Sempre se espera deles, o que de fato também realizam, que façam o “mais” de acordo com a vontade de Jesus (Mt 5.47s): responder às ofensas com bênçãos, às perseguições com paciência sem defender-se, às calúnias com a palavra amável (v. 12s).
Apesar de tudo isso, porém, eles não aparecem como os “grandes santos” admirados e honrados, mas tornaram-se “como lixo121 do mundo, escória de todos até agora.” Isso é assim “até agora”. Até hoje nada disso mudou. Isso tampouco mudará na presente era. Essa é a realidade da vida e do serviço apostólicos.

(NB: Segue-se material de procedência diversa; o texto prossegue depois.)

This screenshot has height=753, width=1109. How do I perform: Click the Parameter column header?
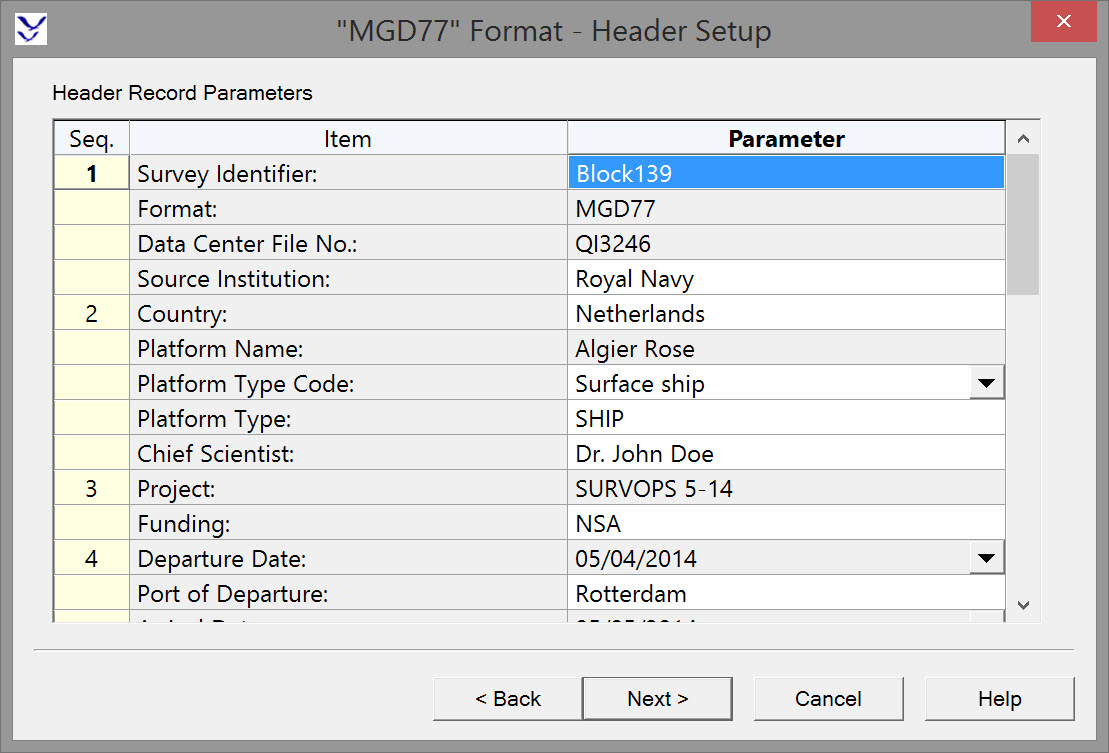click(786, 139)
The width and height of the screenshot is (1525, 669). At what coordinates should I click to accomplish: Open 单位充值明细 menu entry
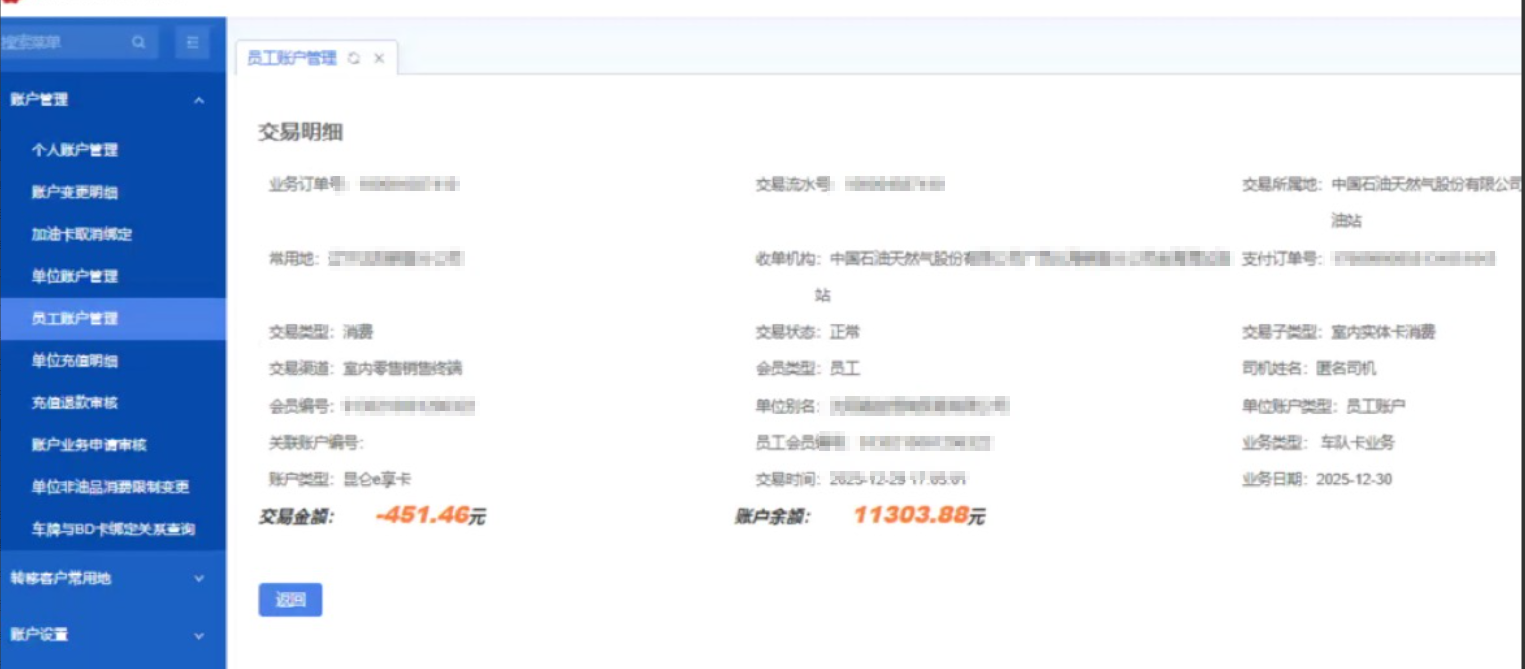pyautogui.click(x=75, y=361)

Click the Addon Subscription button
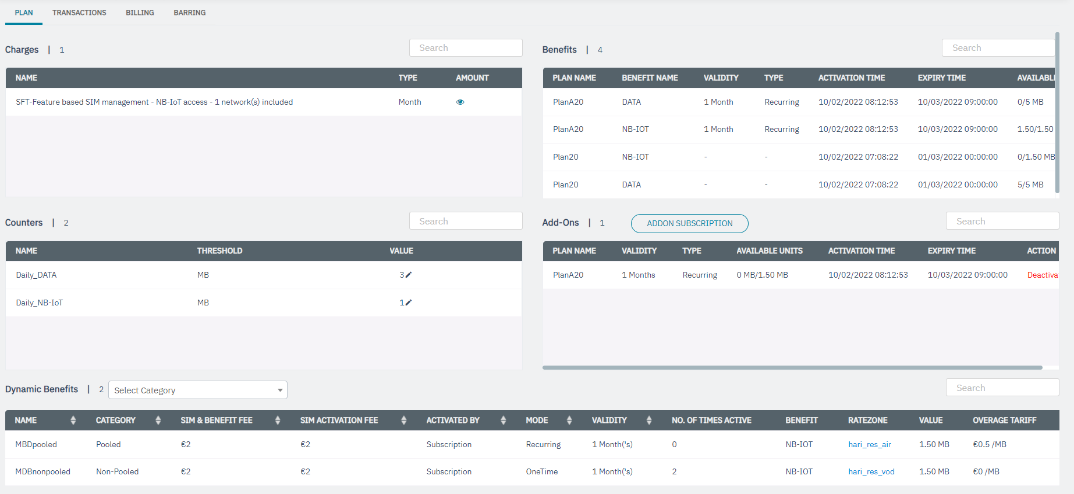pos(689,223)
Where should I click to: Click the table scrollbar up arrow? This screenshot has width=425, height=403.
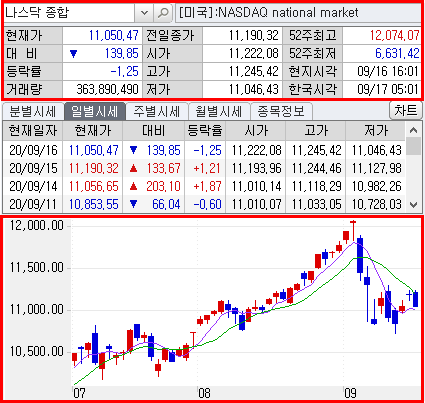coord(414,130)
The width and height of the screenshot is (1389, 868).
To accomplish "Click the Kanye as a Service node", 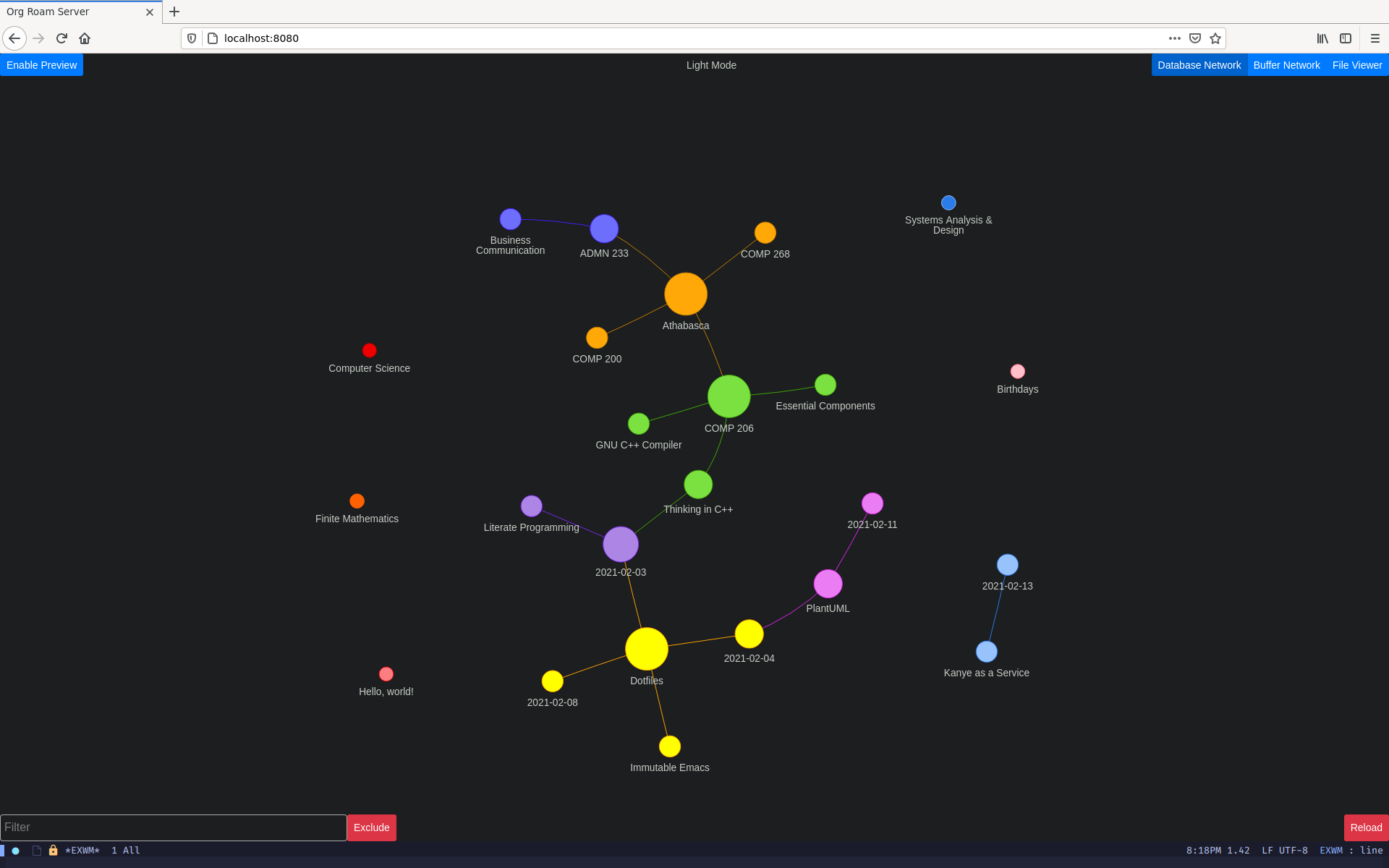I will tap(985, 652).
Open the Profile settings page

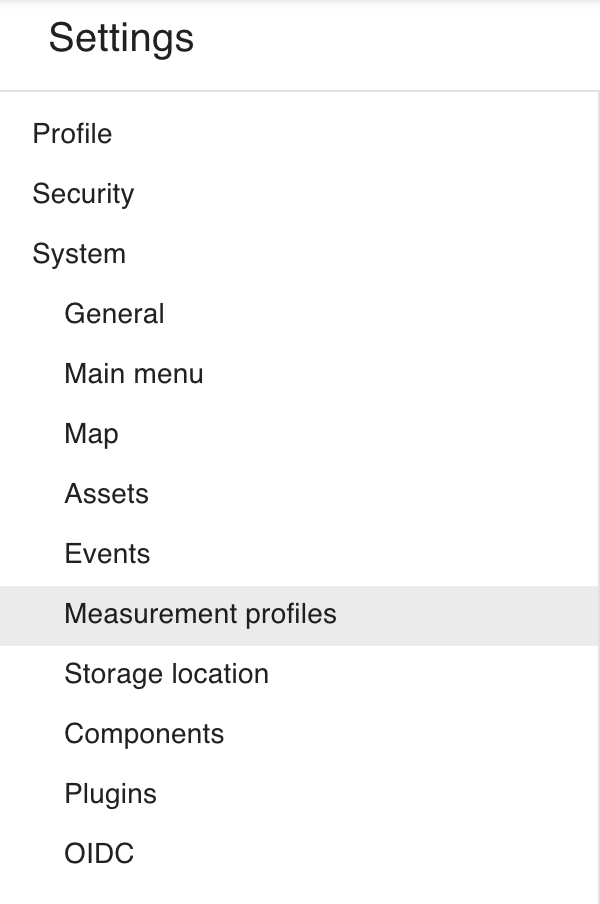click(72, 134)
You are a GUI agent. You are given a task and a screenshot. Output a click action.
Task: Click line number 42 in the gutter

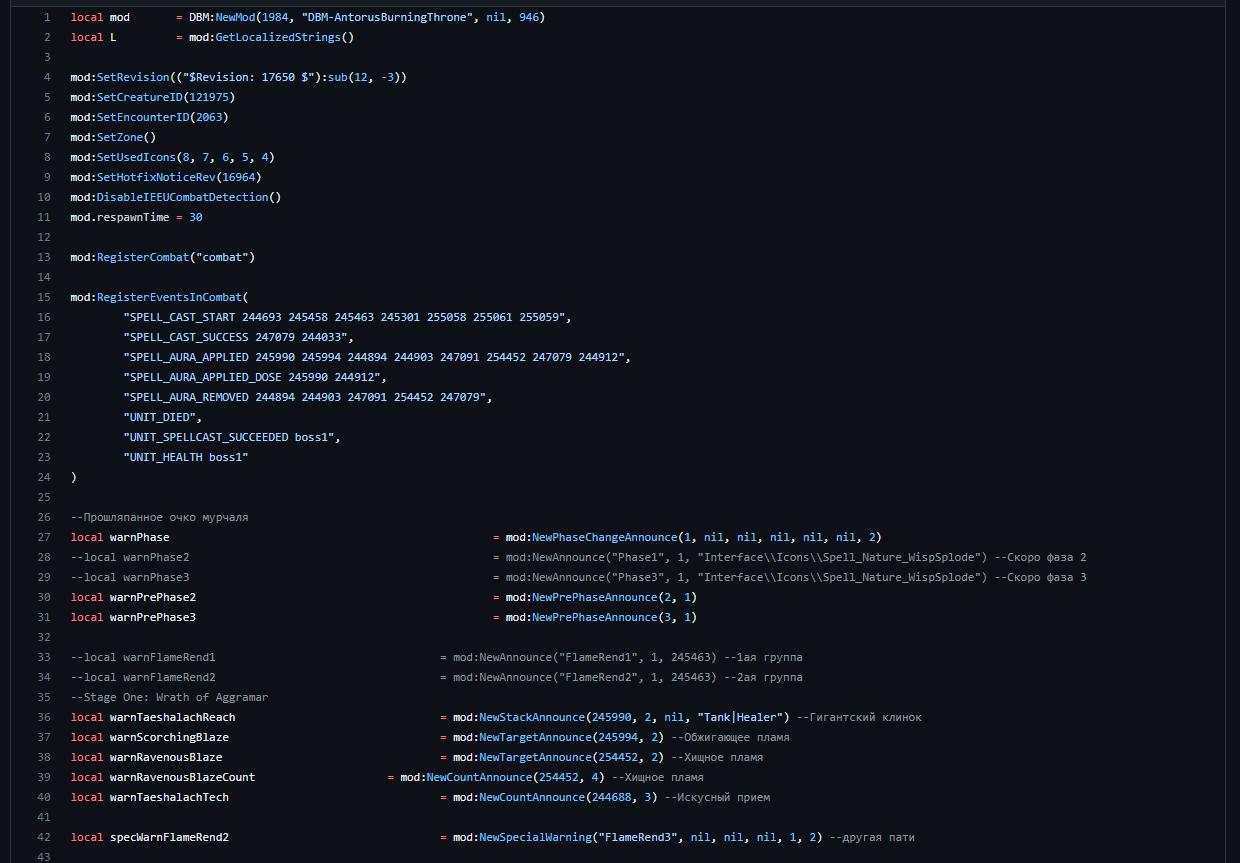(43, 837)
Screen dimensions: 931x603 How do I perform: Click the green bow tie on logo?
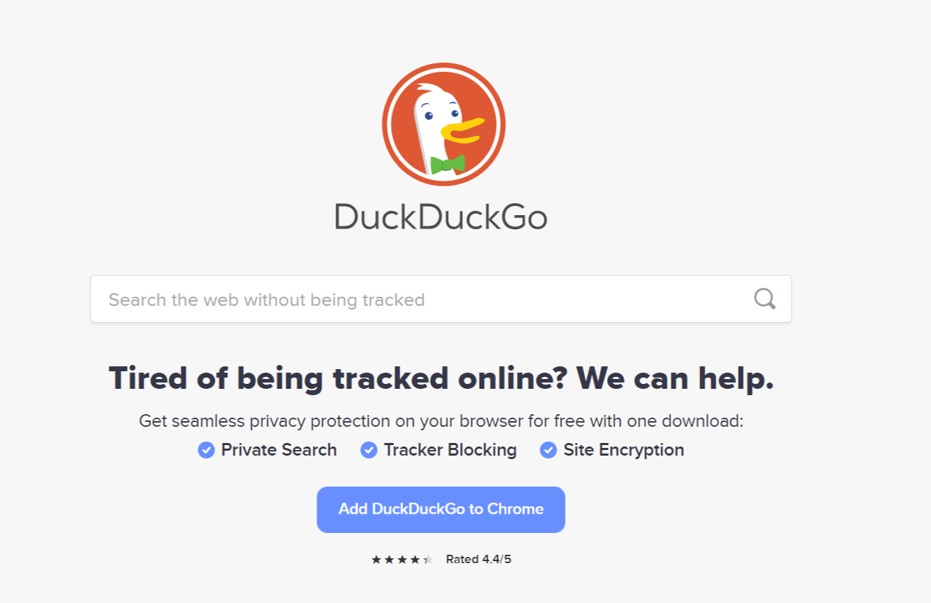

Esse bloco nos defronta inevitavelmente com a pergunta: onde nós mesmos nos encontramos? Com os coríntios ou com Paulo? Será que temos de estremecer ao recordar que sabedoria, vida e glória no mundo de Deus aqui e agora somente poderão manifestar-se como loucura, morte e infâmia? Por que se pode encontrar tão poucas marcas “da vida e do serviço apostólicos” entre nós? Será que não reside aqui (e de forma alguma onde a teologia moderna o tenta localizar) o motivo pelo qual nossa pregação não possui poder nem eficácia? Mas também vice-versa: será que faltam entre nós os traços do sofrimento apostólico porque de fato não proclamamos mais com seriedade extrema a palavra da cruz, a palavra desafiadora da perdição e da redenção? Será que as perseguições e os sofrimentos se apresentarão imediatamente quando a antiga mensagem tornar a ser proclamada com conteúdo pleno?122
Índice:
1 Coríntios 4:10-13
Notas:
121 A expressão empregada também poderia ser extraída do linguajar religioso (cf. seu emprego na lxx), designando nesse caso o objeto de purificação cultual, o sacrifício expiatório. Nesse caso Paulo teria tentado dizer que os apóstolos são algo como “bodes expiatórios do mundo”. É benéfico trazer à presença o cenário contemporâneo que existe por trás das expressões usadas por Paulo. “De diversas cidades da região jônica nos vem o relato do costume de expiar a cidade no dia 6 do mês Targélio por intermédio de um sacrifício humano. Uma vez que para a eficácia desse ato cultual é necessário que o sacrifício expiatório aceite espontaneamente a morte, via de regra somente se encontrava dispostas aquelas pessoas para as quais a própria vida se tornara uma tortura, como famintos e miseráveis aleijados. A expectativa da boa alimentação com pão de trigo, figos e queijo, da qual, como um animal sacrifical no pasto, podiam desfrutar durante um ano, compensava-lhes o restante do amor pela vida. Somente a escória da humanidade deixava se levar à morte sacrifical. São eles os ‘deformados’, ‘para os quais a natureza foi uma madrasta hostil’, ‘os mais miseráveis’, cuja imagem surge diante dos olhos de antigos escritores quando recordam esse sacrifício expiatório. Nesse sentido as palavras que expressam esse conceito… se tornaram palavrões, dando vazão ao mais profundo grau de desprezo.” É o que escreve Hans Lietzmann, Handbuch zum NT, Tübingen 1949, p. 21.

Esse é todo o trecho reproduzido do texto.